Professor in Inorganic and Materials Chemistry, Director of Research. I joined Queen's University Belfast, UK, as a lecturer on an RCUK fellowship in 2008 and became a Senior Lecturer in Inorganic and Materials Chemistry in 2016. Since 2018, I'm the Director of Research. In 2019, I became full professor (Chair in Inorganic Chemistry). I'm also co-founder and director of QUB spin-out company Green Lizard Technologies Ltd., which focusses on delivering technological solutions in the sustainable and clean energy sector. I'm a Fellow of the Royal Society of Chemistry. My research group is focussed on ionic liquids, energy storage and sustainable metal separation.

Ionothermal Synthesis

New Pathways to Advanced Functional Materials and Nanomaterials

Ionic liquids are expanding their use to new areas such as materials chemistry and crystal engineering. Crystallisation strategies using ionic liquids are quite different from conventional organic solvents. Ionic liquids are not only replacing conventional solvents, but are also able to act as neutral solvents, templates, reactants or charge compensating species. This opens up alternative synthetic and crystallization pathways – the synthesis in low-melting salts can be seen in analogy to solid-state synthesis using a salt as a flux. However, the temperatures for ionothermal synthesis are significantly lower ranging from room temperature up to ca. 500 K, which enables new possibilities for a “gentle” solid state synthesis of inorganic compounds, for example with unusual coordination modes, low oxidation states or stabilisation of metastable compounds.

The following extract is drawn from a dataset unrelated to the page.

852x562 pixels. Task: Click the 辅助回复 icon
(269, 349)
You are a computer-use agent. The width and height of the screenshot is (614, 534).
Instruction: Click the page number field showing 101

Extraction and Separation of Critical Metals

Developing More Sustainable Separation Processes for Recycling and Urban Mining

Several metals belong to the group of critical raw materials which have a high risk in the security of supply and economic importance. Rare earth metals, for example, are widespread worldwide, but rarely accumulate in concentrations high enough for economic mining; at the same time, they have widespread usage e.g. in electronics, displays, magnets in hybrid cars and windmills, superconductors, in batteries and as catalysts. Recycling rates for many critical metals are currently low and involve challenging separation processes using strong acids, harsh conditions and volatile solvents. Ionic liquids have a great potential as alternative and more environmentally benign solvents for the selective rare and precious high-tech metal extraction, separation and processing. We are exploring and evaluating the utilisation of novel functionalised ionic liquids as alternative and environmentally benign separation media, e.g. to efficiently do “urban mining” utilising electronic metal scrap as an industrial waste stream.

Energy Storage

Improving Electrolytes for Efficient Redox Flow Batteries

As the demand for and implementation of renewable energy grows, so too does demand for solutions which can store this energy in order to regulate when it is used. Redox Flow Batteries are fast becoming a preferred choice for suppliers, especially for sources of renewable energies. Vanadium Redox Flow Batteries have advantages over other systems due to their scalability, lifespan, the immediate energy release, excellent charge retention (up to 1 year), and the ability to discharge 100% with no damage. A major cost factor and limitation for the next generation of redox-flow batteries based on vanadium is the electrolyte, which is often the issue for the lower energy densities of VRBs in comparison to other battery types. Our research into new formulation of electrolytes allows us to significantly improved energy densities, that is currently one of the limitations of these redox-flow battery systems. These electrolytes have also advantages in terms of their low flammability and electrochemical long-term stability.